Most of these problems were in Democratic Counties and help explain why the Voter News Service called Florida so early for Gore; they were rash enough to believe that people actually voted the way they thought they had.

What about the legal votes? I'm not a lawyer, and I never play one anywhere, but I know that intentions don't count, only real votes. So what is real? This is where the chad hits (or doesn't hit) the pan.

The vote is so close and the totals hinge so precariously on the various counties' decisions regarding proper chad behavior that the outcome will be, to a great extent, arbitrary - essentially a coin flip with marginally different probabilities of heads and tails. Since most reported undervote problems occurred in Democratic areas, it would seem that the more liberal the chad standard adopted in them, the bigger the net gain for Gore.

Yet Bush will certainly enjoy an indeterminate net gain in Republican counties. In no case, I fear, will the final Florida outcome be indisputable nor the result statistically significant. There may, in fact, be no fact of the matter.

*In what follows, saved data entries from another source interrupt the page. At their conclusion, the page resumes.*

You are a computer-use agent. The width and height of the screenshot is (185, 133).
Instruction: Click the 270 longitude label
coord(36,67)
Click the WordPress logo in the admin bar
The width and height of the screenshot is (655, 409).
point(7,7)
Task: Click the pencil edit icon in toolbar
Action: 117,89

Nevertheless, short of a coin flip or a concession by Bush or Gore, I think the U.S. Supreme Court should allow the manual recount to go forward despite its problems. Even if such a manual recount is more or less equivalent to a coin flip, counting the votes is our tradition and doing so will bring closure to the process and legitimacy to the winner.

A sports analogy suggested to me by a reader of my New York Times OpEd, "Measuring Bacteria With a Yardstick," is apt. When the referees in a football game measure for a very close first down, they often seem to cavalierly plop one end of the ten yard chain down and then very, very carefully check the other end to see if the tip of the ball is beyond it.

This practice gives one the illusion of definitiveness, but the margin of error in the initial placement disguises the fact that the process, important though it is, is sometimes arbitrary. Such is the situation with regard to the manual recount.

Assuming the game is not called for time, I'm hoping that Gore's nose makes it over the line.